De perros la vida parece creérselas. No por la intensidad por la que puede ir..., no, se las cree por lo que puede llegar a ir permitiéndonos.

¿Sabes lo que siente un perro cuando su amo le deja solo en la casa, por más de ocho horas? ¿Mirará el cielo, estará pendiente de la ventana, te ladrará por compañía o por alguna necesidad básica, se sumergirá en sueños donde te siente cerca? ¿Sentirá el vació de que nunca volverás, que te habrá pasado algo de eso que él desconoce pero que imparablemente aparta entre ladridos cuando lo siente? ¿Cómo hace para acortar el tiempo, llora, imagina, vive igual?

Es feo saberte querido por mera necesidad, bien sentencia una amiga. Seguramente el perro jamás sentiría eso, pero a veces sólo los tratamos así, a veces, y he aquí la tonta vida, nos trata así.

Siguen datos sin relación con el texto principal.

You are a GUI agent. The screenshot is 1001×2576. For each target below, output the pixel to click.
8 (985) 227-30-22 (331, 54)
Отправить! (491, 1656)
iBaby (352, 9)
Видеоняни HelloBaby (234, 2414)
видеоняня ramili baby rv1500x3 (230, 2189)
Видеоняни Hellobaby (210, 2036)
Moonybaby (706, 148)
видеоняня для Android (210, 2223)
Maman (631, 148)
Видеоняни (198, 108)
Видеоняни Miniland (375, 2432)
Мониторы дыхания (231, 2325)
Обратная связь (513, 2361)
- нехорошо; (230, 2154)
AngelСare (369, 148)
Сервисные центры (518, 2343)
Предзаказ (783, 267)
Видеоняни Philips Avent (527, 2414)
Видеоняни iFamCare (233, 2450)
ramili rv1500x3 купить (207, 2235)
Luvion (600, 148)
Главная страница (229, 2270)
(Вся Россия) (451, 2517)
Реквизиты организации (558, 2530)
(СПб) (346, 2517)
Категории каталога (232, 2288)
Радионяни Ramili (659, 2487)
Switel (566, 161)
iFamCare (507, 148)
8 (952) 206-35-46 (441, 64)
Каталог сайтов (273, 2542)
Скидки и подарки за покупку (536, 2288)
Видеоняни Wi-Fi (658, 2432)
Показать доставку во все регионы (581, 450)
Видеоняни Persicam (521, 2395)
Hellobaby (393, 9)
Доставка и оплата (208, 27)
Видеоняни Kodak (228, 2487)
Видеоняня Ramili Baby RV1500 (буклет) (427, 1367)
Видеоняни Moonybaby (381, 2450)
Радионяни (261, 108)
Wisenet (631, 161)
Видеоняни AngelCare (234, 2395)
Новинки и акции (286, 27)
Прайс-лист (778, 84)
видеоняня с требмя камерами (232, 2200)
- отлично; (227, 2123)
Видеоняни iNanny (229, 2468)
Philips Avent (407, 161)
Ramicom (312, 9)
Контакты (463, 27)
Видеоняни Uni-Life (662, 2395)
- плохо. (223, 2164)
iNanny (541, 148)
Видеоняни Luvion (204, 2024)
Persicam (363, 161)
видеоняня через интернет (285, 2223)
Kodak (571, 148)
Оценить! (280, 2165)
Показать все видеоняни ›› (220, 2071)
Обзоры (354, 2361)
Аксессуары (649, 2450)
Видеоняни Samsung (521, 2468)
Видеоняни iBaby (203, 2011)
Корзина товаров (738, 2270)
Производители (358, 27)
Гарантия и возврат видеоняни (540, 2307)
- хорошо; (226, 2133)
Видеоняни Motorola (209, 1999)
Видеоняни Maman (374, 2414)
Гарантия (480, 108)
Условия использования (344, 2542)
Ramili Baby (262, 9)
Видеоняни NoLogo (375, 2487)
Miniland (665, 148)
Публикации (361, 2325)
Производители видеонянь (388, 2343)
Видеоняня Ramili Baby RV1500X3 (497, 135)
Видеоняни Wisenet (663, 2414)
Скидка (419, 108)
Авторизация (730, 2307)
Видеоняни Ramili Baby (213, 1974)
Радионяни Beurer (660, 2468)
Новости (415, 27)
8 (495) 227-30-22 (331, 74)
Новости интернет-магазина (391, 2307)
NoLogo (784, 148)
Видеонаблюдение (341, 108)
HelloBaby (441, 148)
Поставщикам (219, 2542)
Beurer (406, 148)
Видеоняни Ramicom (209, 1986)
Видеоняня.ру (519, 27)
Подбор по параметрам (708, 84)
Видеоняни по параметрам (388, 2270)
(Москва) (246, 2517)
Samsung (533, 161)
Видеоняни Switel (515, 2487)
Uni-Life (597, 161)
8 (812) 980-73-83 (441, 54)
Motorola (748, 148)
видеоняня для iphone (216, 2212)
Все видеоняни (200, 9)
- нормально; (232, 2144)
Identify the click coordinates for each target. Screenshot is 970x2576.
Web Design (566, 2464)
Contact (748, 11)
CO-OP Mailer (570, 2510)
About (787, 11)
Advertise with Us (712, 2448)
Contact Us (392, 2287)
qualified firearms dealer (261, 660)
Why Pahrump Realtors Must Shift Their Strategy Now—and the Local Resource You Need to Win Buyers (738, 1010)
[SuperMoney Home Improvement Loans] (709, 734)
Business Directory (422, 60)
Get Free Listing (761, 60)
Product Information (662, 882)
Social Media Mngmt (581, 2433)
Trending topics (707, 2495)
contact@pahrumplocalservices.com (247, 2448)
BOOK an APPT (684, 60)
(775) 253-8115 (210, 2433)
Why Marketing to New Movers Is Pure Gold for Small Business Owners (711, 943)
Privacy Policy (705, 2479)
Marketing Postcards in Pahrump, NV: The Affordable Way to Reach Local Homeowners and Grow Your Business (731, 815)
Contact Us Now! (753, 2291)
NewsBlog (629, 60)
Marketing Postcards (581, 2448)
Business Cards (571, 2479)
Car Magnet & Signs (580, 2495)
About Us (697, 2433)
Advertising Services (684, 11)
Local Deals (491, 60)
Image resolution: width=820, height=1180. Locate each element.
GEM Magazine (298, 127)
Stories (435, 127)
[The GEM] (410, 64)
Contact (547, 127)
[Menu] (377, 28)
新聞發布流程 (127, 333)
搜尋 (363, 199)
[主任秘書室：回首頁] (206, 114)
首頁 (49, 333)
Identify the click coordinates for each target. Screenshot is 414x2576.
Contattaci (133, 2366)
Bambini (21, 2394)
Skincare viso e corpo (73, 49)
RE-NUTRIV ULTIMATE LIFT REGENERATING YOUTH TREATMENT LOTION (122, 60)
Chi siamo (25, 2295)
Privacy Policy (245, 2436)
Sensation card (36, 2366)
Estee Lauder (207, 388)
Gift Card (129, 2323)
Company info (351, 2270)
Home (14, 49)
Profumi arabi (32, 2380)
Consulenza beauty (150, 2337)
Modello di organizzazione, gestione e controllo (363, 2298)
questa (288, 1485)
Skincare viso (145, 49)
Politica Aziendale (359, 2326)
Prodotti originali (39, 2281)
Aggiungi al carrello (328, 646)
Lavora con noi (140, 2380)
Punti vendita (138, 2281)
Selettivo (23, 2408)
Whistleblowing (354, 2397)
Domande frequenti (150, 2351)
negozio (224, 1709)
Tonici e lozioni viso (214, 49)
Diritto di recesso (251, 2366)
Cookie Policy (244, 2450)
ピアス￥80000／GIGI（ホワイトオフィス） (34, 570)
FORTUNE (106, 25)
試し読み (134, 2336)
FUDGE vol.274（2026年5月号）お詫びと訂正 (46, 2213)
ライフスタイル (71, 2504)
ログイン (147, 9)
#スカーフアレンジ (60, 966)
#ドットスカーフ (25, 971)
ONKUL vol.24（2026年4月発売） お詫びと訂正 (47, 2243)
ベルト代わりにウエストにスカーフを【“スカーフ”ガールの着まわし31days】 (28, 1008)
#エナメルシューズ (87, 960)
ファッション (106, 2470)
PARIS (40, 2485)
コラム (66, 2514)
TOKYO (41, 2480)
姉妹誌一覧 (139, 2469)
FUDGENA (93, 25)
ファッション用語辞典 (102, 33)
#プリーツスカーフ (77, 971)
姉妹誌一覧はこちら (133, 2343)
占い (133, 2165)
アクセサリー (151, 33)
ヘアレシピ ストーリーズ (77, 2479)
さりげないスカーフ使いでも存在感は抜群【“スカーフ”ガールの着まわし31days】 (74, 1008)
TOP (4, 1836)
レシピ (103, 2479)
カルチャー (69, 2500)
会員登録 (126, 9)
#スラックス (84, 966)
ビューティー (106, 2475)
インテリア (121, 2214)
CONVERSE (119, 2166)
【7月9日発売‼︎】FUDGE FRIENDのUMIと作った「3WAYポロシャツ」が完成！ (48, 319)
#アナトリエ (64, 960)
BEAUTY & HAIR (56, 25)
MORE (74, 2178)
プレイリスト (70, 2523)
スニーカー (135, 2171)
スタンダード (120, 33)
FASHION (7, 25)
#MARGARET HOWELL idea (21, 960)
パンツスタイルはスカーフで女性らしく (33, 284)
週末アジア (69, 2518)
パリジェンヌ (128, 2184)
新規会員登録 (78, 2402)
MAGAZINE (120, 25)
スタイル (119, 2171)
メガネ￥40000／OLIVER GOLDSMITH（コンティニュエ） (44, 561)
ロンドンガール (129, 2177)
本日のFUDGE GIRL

Sentirse de perro es sentir que a quién puramente quieres va y viene entre cosas a veces menos importantes que uno. Que los días son como una espesa neblina de la mañana que espera el sol de algún amanecer que pueda dar claridad. Que los ladridos sin palabras, que los gestos sin palabras, ¡Que los silencios sin palabras! son la más pura emoción de decir cuanto se quiere.

Los ojos cansados, la mirada perdida, los jadeos sin expresión, la inutilidad de las fuerzas, los escasos e inconscientes constantes micromovimientos, toda esa sensación de abandono, de perros, la vida no las permite. La risa despabilante, sórdida y estúpida, se sonríe a lo que no se ve, se mira lo que no se sabe... se sumerge en vapores y gotas las confusiones y los desvaríos...

... qué no entierra la vida en la furtiva, inocente y caprichosa mirada de un perro, sino las ganas de pasar del tiempo y de las necesidades para tener efímeros minutos de alegría.